=== Section Start ===

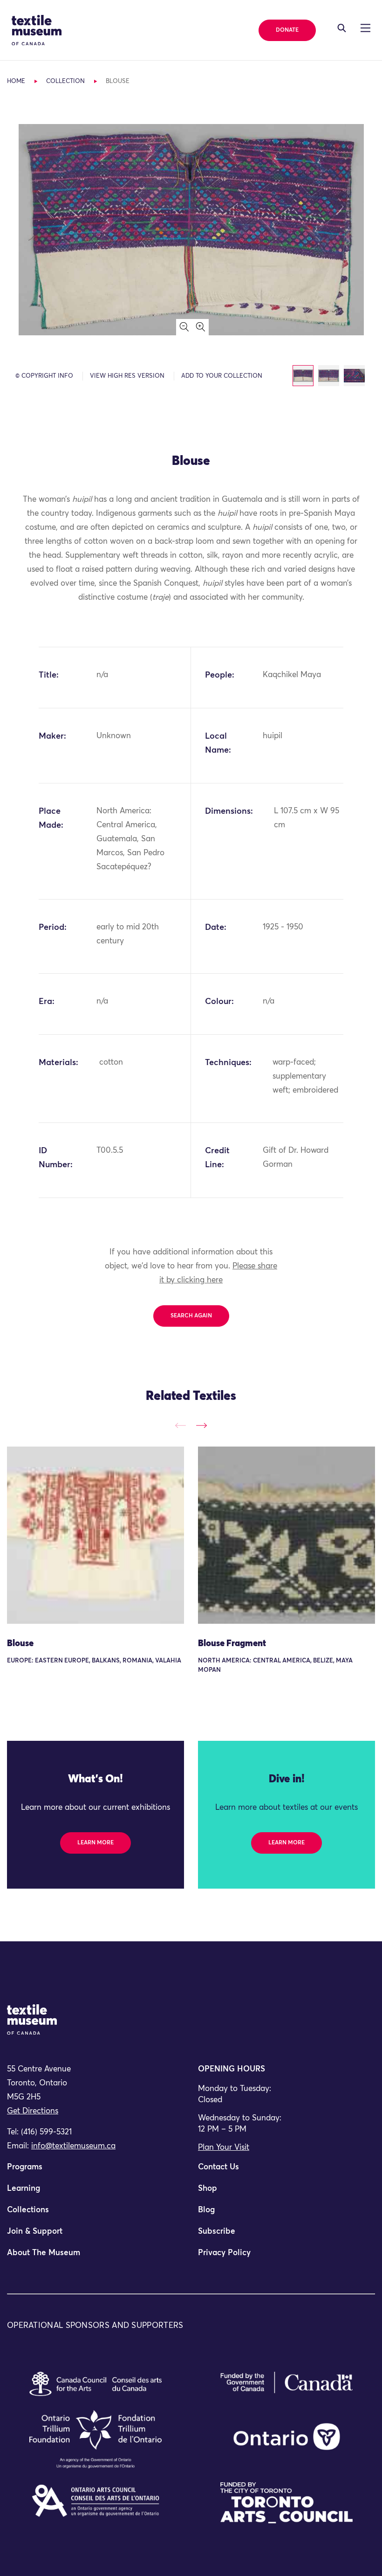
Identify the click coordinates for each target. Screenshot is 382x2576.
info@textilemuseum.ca (73, 2146)
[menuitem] (95, 2171)
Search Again (191, 1316)
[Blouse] (95, 1535)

=== Section End ===

*Exercise aim:* Copy the data exactly. Pictures do not belong in the copy.

*Result of the exercise:*
Identify the click coordinates for each target. Screenshot is 382x2576.
info@textilemuseum.ca (73, 2146)
[menuitem] (95, 2171)
Search Again (191, 1316)
[Blouse] (95, 1535)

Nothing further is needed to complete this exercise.